À FAIRE ▸
**1)** D'après le texte de lecture, l'urbanisme se réduit à la prévision de quels éléments ? Énumérez-les tous.
**2)** Recopiez sans rien changer le passage du texte de lecture qui va de « Notre quartier n’échappe » jusqu'à « faites pour servir. » inclus.

TEXTE DE LECTURE ▸
★ ★ ★ ★
Quelle difficulté éprouvons-nous à dessiner in-abstracto des quartiers de ville qui devront se réaliser, progressivement, en dix, quinze ou vingt ans ! Toutes les tentatives depuis trente ou quarante ans sont des échecs, au mieux des demi-réussites…

 

Les données économiques et politiques dans le temps ont raison des tracés les plus savants, des intentions les plus plastiques. À quelques exceptions près – les espaces officiels, l’espace public du prestige – les quartiers de ville ne se pré-dessinent pas : ils se font petit à petit, bâtiment après bâtiment, à mi-chemin de l’aléatoire et du réglementaire. L’urbanisme se réduit à la prévision des réseaux, des voiries et de la densité : les quartiers neufs, les villes nouvelles sont des sauts dans l’inconnu. L’arrivée est souvent brutale. La ville se fait à partir de ce qui existe comme un livre s’écrit en continuité avec la dernière phrase. C’est un processus de concrétion-création. De stratification. Dès qu’un lieu est chargé d’histoire(s), dès qu’il a accumulé sur un territoire du temps de vie, du temps humain, du souvenir, il devient propice à l’évolution, à l’enrichissement. La ville se fait désormais par transformation de la matière, temps accumulé petit à petit, par itération ou par altération. Quelque fois par révélation, révélation de la beauté cachée préexistante…

 

Notre quartier n’échappe pas à cela et le constat effectué sur les bâtiments industriels du site est éloquent : beaucoup d’entre eux ont de la grandeur et l’austère simplicité des architectures faites pour servir.
★ ★ ★ ★
EXTRAIT DE DONNÉES ▸
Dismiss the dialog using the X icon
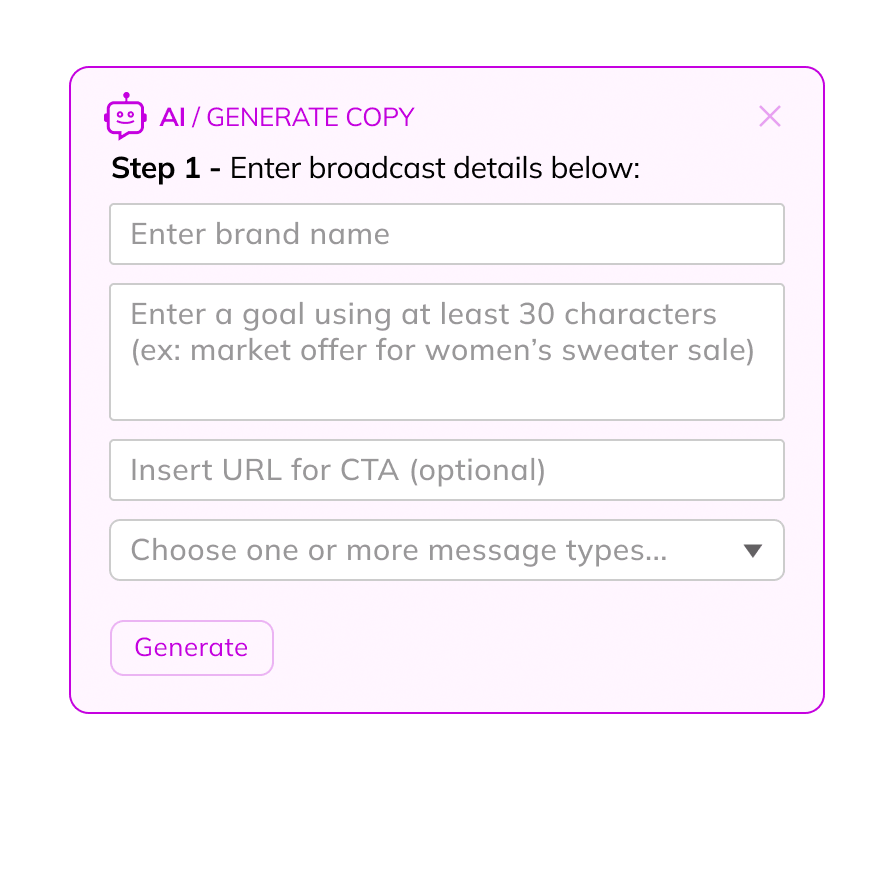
★ ★ ★ ★
CORRIGÉ ▸
**1)** les réseaux, les voiries, la densité

**2)**
Notre quartier n’échappe pas à cela et le constat effectué sur les bâtiments industriels du site est éloquent : beaucoup d’entre eux ont de la grandeur et l’austère simplicité des architectures faites pour servir.